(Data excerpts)
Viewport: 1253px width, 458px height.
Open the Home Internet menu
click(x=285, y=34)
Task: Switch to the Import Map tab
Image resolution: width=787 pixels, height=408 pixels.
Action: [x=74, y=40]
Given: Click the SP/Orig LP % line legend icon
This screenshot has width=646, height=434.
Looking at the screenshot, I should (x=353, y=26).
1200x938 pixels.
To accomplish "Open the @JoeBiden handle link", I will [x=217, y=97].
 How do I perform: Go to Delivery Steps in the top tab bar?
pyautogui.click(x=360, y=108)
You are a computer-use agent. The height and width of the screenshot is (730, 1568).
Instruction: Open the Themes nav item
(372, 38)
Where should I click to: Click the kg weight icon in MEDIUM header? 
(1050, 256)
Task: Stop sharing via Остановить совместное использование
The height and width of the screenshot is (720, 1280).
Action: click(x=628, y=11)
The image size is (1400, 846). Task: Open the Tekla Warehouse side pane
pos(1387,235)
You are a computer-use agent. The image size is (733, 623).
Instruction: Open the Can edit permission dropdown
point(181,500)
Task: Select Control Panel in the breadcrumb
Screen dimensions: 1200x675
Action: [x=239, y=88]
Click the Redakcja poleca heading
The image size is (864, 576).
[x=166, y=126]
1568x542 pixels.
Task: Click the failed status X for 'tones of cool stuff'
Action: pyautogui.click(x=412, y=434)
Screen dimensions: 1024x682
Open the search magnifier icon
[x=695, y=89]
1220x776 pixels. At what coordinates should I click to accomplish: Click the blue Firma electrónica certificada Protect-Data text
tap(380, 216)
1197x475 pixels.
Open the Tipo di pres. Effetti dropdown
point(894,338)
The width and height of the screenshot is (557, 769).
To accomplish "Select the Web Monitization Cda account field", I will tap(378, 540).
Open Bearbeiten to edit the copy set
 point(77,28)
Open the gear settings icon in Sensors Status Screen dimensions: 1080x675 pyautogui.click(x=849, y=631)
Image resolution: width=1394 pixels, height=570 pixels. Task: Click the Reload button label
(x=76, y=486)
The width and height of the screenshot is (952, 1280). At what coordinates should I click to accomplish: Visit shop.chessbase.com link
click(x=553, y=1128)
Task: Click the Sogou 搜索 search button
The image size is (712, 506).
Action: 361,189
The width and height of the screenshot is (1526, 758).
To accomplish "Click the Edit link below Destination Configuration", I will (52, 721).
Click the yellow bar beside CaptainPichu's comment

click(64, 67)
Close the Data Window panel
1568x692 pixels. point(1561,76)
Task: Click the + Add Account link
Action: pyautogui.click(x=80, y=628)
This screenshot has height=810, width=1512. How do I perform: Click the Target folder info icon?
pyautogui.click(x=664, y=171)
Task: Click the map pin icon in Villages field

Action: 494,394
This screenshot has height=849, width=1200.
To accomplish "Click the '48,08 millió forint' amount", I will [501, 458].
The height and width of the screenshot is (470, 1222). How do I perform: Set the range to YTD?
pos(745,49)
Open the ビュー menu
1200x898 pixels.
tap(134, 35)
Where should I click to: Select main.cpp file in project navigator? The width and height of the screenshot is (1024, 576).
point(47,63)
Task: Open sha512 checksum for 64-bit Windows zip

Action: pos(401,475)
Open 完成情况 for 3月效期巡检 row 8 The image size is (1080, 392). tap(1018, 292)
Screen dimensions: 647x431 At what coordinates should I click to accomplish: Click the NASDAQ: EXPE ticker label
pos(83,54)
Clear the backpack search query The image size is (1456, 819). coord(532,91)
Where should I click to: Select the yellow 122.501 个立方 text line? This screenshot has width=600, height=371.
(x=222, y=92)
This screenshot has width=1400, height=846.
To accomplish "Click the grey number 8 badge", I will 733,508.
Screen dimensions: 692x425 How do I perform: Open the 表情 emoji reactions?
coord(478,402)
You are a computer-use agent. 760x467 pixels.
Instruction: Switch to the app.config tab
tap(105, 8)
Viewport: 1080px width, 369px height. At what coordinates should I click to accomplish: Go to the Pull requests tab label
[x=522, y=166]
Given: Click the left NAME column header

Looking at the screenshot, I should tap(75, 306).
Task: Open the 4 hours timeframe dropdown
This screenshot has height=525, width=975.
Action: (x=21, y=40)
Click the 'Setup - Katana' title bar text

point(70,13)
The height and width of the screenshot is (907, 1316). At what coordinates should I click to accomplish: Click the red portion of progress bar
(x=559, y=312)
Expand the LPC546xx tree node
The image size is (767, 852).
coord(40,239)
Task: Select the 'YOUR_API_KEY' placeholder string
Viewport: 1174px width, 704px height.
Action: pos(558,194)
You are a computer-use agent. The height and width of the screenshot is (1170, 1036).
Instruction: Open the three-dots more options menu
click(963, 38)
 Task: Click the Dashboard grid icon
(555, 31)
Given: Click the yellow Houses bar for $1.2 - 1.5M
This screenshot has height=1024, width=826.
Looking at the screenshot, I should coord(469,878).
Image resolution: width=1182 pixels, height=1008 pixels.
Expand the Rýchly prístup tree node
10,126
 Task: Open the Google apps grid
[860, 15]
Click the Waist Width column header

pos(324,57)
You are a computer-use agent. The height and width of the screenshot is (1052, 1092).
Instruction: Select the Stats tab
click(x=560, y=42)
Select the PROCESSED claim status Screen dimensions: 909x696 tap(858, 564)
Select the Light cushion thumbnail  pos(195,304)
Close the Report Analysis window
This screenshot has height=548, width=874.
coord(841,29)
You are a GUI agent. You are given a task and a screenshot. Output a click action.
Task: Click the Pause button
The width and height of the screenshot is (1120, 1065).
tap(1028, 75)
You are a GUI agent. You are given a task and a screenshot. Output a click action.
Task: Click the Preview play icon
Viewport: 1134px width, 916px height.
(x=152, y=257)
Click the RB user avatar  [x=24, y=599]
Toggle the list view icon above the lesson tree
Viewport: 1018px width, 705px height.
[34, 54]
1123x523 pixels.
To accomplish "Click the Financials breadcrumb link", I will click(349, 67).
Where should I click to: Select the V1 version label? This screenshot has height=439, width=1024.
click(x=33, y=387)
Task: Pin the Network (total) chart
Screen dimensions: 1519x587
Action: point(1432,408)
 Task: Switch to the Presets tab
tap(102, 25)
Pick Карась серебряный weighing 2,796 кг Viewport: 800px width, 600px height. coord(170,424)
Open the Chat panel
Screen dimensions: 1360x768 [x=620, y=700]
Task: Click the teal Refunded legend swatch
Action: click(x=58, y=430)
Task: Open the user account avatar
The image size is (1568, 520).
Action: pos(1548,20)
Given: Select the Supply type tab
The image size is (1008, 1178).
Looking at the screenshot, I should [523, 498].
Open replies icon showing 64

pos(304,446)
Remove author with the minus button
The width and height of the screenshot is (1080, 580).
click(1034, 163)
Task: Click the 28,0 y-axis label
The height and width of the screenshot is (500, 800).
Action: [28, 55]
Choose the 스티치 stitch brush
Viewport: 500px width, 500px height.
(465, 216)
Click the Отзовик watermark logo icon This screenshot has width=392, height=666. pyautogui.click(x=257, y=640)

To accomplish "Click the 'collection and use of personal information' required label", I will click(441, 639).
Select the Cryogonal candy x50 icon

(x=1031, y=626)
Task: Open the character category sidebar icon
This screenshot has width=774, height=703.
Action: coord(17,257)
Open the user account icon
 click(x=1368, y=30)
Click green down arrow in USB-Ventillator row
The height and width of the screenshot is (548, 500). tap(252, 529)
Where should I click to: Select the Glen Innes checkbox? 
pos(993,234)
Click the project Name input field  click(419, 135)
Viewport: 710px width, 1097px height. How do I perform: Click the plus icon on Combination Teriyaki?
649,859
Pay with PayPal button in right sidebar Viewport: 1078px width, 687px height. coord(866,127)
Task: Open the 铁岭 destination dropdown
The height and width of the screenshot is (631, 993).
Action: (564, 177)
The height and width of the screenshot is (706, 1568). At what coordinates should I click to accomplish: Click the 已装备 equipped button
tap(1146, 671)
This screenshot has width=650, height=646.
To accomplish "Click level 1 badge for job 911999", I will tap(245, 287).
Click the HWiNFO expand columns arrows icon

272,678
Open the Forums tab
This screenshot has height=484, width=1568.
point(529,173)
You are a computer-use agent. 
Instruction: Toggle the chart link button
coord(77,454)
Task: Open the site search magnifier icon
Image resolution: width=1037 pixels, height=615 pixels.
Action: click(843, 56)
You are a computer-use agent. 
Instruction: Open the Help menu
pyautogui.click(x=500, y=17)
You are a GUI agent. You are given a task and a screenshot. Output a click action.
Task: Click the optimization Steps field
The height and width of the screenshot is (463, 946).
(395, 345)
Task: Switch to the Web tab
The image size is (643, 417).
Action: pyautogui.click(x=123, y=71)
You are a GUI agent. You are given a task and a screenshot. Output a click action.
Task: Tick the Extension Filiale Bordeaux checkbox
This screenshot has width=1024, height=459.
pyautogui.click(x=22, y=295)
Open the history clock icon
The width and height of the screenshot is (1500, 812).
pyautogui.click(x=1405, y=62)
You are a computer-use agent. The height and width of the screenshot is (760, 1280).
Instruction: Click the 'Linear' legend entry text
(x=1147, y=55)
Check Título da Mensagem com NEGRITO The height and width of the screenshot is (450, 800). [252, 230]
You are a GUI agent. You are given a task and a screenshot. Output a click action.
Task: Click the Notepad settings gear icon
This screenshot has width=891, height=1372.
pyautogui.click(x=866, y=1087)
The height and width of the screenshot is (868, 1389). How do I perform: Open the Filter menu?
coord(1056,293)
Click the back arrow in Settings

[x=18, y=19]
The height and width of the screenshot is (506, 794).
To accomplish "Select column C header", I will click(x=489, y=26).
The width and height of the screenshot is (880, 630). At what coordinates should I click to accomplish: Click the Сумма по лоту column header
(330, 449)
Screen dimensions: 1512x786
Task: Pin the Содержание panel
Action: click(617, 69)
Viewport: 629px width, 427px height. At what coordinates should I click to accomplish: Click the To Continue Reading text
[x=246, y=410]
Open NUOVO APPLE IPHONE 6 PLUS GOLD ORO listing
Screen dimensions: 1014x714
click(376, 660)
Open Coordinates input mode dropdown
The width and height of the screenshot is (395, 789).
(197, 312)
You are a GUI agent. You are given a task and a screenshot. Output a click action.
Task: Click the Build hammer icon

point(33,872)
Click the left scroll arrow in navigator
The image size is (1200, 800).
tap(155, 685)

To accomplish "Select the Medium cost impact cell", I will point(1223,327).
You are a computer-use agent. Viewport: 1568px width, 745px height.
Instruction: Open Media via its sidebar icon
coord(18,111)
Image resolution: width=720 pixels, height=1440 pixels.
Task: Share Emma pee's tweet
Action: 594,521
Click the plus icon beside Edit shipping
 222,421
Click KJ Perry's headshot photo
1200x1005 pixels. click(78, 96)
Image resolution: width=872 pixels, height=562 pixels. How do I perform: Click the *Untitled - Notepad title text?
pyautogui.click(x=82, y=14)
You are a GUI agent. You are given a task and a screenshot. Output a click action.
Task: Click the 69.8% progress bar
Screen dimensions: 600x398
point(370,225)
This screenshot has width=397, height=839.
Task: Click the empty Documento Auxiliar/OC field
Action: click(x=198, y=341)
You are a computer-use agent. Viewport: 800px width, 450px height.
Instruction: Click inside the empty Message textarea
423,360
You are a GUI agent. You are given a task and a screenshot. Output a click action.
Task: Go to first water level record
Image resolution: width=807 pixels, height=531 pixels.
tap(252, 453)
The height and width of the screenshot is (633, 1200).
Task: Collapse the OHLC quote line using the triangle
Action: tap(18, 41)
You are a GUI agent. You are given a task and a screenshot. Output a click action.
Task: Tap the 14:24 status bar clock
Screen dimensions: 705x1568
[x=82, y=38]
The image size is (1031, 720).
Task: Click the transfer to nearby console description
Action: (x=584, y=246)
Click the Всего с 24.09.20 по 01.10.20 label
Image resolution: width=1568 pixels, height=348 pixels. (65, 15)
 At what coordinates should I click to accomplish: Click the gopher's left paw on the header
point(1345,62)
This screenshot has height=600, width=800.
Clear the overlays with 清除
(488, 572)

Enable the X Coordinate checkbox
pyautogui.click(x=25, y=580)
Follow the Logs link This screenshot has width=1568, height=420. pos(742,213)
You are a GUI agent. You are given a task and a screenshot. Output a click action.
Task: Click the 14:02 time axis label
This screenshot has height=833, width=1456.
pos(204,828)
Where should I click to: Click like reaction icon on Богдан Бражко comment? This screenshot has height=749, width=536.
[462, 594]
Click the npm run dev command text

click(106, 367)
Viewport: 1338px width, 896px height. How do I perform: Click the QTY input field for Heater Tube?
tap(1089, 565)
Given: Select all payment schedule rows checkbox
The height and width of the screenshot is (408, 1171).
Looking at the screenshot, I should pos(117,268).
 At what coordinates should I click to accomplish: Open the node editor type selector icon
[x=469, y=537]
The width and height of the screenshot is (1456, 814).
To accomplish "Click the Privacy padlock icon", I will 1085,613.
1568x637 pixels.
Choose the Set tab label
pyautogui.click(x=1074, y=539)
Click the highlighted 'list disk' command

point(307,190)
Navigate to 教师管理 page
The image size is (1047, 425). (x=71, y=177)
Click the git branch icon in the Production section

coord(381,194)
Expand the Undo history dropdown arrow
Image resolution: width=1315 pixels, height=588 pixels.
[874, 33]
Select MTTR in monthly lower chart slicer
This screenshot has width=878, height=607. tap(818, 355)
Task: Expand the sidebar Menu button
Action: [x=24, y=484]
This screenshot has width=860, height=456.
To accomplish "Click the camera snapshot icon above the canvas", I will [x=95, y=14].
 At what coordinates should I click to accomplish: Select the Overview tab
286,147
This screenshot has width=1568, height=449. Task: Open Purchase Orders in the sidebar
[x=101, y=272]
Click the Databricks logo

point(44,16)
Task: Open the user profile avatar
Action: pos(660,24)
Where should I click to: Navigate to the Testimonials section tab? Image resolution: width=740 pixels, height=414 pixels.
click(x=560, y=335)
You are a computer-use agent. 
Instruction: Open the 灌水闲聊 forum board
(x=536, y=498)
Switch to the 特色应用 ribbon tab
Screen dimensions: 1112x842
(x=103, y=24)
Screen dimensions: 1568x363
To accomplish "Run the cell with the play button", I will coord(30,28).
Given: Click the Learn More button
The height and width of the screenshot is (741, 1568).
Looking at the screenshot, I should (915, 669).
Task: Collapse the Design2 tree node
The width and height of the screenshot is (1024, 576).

_Requirement_: Output each line of the records above exactly, beginning at the first, and stop once the line containing "Given: Click the SP/Orig" has been output.

_Result of the task_:
Viewport: 1253px width, 458px height.
Open the Home Internet menu
click(x=285, y=34)
Task: Switch to the Import Map tab
Image resolution: width=787 pixels, height=408 pixels.
Action: [x=74, y=40]
Given: Click the SP/Orig LP % line legend icon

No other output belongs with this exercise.